Game Name: Goldeneye 007
Platform(s): Nintendo DS, Nintendo Wii (Reviewed)
Genre(s): Action, Shooter
Release Date: November 2nd, 2010 (US)
Price: $49.99 (Game Only) 69.99 (Bundled Version with Golden Classic Controller)
On August 25th, 1997, the first person shooter changed forever with the release of Goldeneye for the Nintendo 64. Sure the story was great, but most gamers remember that title for the gameplay as paved the way for multi-player shooters we all bank hours into today. With an interesting cast, crazy modes, and a perfectly balanced control scheme many consider the original Goldeneye to be one of the best games of all time. Over 13 years later, Eurocom have developed a brand new Goldeneye, this time for the Nintendo Wii. With a mix of fan service and updated graphics and gameplay, Goldeneye 007 has been one of this years most anticipated titles. How does it stand up? Here is my review.

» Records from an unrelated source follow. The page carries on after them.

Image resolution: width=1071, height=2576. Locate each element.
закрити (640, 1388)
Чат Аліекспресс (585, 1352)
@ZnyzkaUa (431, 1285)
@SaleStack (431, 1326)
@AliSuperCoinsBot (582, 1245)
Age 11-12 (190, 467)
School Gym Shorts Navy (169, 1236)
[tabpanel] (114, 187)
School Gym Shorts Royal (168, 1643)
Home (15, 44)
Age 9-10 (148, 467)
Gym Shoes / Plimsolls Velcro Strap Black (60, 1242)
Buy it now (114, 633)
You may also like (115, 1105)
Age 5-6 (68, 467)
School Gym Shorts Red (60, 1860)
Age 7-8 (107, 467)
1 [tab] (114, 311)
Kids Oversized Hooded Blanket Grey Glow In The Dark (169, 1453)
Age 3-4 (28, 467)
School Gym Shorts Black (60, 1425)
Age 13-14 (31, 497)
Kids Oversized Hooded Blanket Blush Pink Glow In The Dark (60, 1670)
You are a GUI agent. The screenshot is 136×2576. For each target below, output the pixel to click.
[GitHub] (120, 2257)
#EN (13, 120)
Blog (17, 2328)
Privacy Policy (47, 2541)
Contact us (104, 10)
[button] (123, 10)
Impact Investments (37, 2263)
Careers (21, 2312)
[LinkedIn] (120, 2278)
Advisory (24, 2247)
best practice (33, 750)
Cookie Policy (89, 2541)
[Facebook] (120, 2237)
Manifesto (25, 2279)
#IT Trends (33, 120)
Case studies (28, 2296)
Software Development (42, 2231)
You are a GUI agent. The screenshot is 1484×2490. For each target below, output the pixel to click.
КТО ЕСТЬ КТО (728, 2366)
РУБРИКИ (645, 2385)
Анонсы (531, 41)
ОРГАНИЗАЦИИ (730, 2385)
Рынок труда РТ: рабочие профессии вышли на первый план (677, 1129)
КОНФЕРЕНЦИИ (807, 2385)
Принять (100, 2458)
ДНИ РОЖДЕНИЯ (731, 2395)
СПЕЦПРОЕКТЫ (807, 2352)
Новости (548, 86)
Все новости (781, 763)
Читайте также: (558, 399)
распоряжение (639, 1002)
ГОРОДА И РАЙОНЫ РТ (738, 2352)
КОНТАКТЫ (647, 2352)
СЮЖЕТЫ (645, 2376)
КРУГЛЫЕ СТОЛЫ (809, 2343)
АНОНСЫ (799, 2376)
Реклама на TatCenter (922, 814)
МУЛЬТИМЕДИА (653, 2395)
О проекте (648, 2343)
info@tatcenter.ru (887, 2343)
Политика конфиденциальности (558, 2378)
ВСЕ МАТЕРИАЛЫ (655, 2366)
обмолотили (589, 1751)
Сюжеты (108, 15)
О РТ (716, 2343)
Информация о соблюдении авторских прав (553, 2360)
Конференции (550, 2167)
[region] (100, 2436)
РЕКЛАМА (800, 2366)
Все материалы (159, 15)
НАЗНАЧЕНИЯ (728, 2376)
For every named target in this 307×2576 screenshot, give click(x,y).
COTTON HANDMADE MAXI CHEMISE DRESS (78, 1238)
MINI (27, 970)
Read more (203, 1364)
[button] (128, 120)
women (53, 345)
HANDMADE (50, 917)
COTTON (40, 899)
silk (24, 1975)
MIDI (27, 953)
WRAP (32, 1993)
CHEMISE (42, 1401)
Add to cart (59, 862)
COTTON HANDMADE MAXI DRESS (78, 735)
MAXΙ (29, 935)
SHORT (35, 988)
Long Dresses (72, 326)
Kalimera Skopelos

The main story in the game is based off the Goldeneye movie, just like the classic Goldeneye. Now there are some differences to point out with this though. Of course the graphics are now heavily updated (which I will touch on in a bit) as well as the sound, but the main difference in the story is the 2010 vibe that is given off.
First thing I should mention is that this Bond is of course not Pierce Brosnan, but instead the current Bond actor, Daniel Craig. Now I didn’t care for this all that much. Daniel Craig does an awesome job as Bond, don’t get me wrong, but in a game where nostalgia and fan service seem to be first priority, this was a small let down for me. I should explain this better though to paint a picture of how this even effects the story.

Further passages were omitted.